Most people at GitMo are there because neighbors in their home countries, filled with either hate or hunger or both, pointed them out for the $10,000 bounty the US was paying. Ambition, incompetence and dishonesty drove those arrests.
This opportunism in NC and on the national level happens too often in the US, also. You may remember the case of the New York jogger almost killed by 6 wilding teenagers? The teens were denied sleep and a lawyer until they were so tired they just confessed to it all. The actual culprit raped and killed again before he was caught. So much for a prosecutor who was "tough on crime." She was writing books at the time, and works in TV.
When we dump so many resources into monitoring and persecuting the innocent as at GitMo, in dragnets of personal information, and by sending soldiers in the wrong country, we miss the real criminals and we create even more.
The trailer: http://www.imdb.com/...
It's available on DVD and VHS. It's a poignent reminder of overzealous prosecution then and should be a "heads up" notice to understand what is happening now.
Back in the early 90s there was a particularly egregious case of the police, with the connivance of eager-to-convict prosecutors and a self-described "footprint analyst", arresting and prosecuting three young men for the brutal rape and murder of a 10-year old girl in her home -- I think in Illinois.
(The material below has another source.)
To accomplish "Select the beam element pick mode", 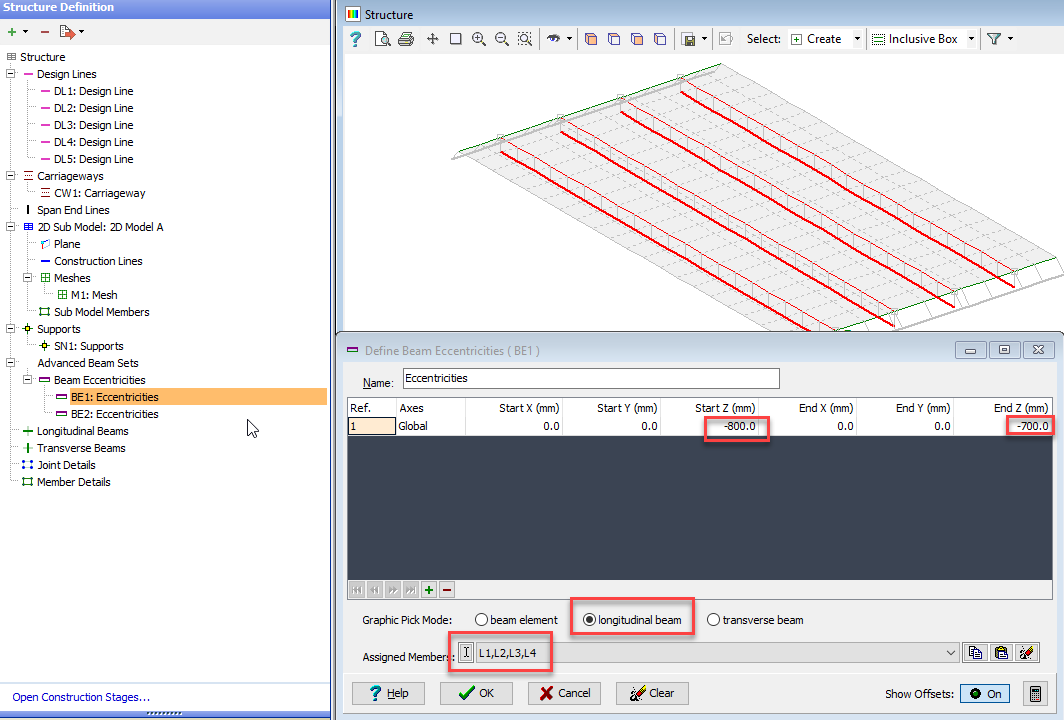I will [x=481, y=619].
One was badgered into a false confession and his testimony put the other two on death row. Later, it developed that the footprint analyst's work was pure fiction and not supported by any standards of scientific objectivity. She was taking cases across the country, with footprints and suspects' shoes being sent to her, and inevitably she found correlation, even of height and weight based on the depth of footprints, which no other forensic scientist claimed to see. Another man on death row then confessed to the murder and gave details which could only have been known to the murderer. The witness against the two men recanted and said he'd been threatened with death row if he didn't testify and was fed details of the crime by investigating detectives. The senior detective on the case committed suicide. A tragedy for all concerned, and two innocent men almost lost their lives.
As to forced confessions, you don't even have to use real force. Sleep deprivation and fear are very effective and work in just a few hours sometimes.
All that being said, these boys were too smart and too rich to have to hire a stripper from a "service" so disreputable that it didn't even provide security for the girls. The studies are far from perfect, but most studies show many of these workers are troubled and have been abused; few are completely sane and drug-free. They should have known that, yet they were prepared to use her. Now, if stupid were a crime, we'd all be in jail for a little while or longer. But that was really folish.
As for the whole stripping thing, it's a shame that the coaches chose to turn a blind eye to the hijinks at the team house rather than take the time to educate these young men about their responsibility to act responsibly in their community rather than to think of the local people as resources for tawdry behavior and females ripe for exploitation. Even taking away the specious rape charges hearing about what really went on in that house leaves me wanting a shower.